I used to be ambivalent toward fox hunting until I saw a documentary showing a farmer leaving carcases out over winter to encourage foxes so he could charge toffs to hunt on his land in the hunting season. Now if you're using the argument that fox hunting should be allowed as foxes are vermin, then you don't bloody well encourage the damned things to inhabit your land.


  1. Good to have you back. Mind you, I have noticed that Superman is never active when you are posting. Perhaps people check your blog when it is dormant to see if Superman is available. I was talking to an old HMS Conway student at the weekend (Desmond Fforde) but he probably was a few years before you.

  2. Alan: I believe he was '63 and lives in Stroud. He was about 6 years before me.

  3. Hunting. I have to say I'm getting more and more ambivalent about it. Yesterday my husband's hunting team took a female wild boar. She was pregnant, as they all are this time of year, which just happens to be the hunting season. He says you can't tell the difference between a yearling and a pregnant female. I think if you don't know what you're shooting, don't shoot.

  4. Louise: But why hunt? If for food, then fine. If to eliminate pests, fine. But in all cases, shoot to kill and don't use a pack of dogs to rip the animal to bits for your personal enjoyment.

  5. Morning. Great picture!

    Don't know what to think about hunting and that really. I wouldn't like dog fighting or anything xxx

  6. Since we already breed many kinds of flora & fauna specifically to shoot, hook, trap and pluck without consuming them afterwards, it seems inconsistent that there are distinctions for one or two species. I do agree however that suffering is greatly increased by using a pack of hounds over a high velocity rifle etc.

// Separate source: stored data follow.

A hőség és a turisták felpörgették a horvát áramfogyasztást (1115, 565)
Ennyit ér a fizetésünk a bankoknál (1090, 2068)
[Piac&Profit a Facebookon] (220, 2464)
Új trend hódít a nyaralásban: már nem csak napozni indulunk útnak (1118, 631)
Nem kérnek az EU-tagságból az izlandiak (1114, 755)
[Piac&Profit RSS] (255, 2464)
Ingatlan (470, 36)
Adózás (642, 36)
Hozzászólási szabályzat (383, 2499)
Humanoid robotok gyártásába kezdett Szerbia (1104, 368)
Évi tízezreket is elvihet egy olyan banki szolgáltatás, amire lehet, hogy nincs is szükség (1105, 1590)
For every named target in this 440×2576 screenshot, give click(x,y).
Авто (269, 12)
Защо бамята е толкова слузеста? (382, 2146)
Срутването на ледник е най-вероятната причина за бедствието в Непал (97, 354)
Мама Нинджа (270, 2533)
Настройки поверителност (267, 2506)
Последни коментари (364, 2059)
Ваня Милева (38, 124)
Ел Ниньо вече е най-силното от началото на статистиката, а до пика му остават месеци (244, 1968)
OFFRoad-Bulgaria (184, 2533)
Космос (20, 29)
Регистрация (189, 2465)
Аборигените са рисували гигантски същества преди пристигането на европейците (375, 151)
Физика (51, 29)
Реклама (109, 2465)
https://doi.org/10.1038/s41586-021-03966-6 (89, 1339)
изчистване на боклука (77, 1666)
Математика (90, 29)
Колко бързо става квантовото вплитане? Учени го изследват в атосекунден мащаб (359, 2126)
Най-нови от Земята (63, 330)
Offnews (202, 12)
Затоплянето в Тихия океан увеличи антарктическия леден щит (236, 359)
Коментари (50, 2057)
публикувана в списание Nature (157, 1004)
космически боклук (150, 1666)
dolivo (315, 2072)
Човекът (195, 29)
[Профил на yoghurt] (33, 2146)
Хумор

    Whenever I tackle my pro-hunting friends on this I always get the "yeah but look what foxes do to a hen house" argument, as if this is all about revenge and we need to give johnny fox a bloody nose for his impudence. Whilst I sort of understand the buzz of dashing through fields on a horse chasing something with intelligence, I can't help being slightly suspicious of people who wish to get their kicks in this way.

    Nice pic BTW!

  7. Steve: I'd ask your pro-hunting friends if they actually own any hen houses.

  8. A picture says a million words...

    I spent my life "hunting" women, especially dressed like that and It cost's a fortune and normally has two endings. The first is pure pleasure and the second in financial downfall...

  9. Getting a buzz from watching anything being ripped to shreads is just plain wrong.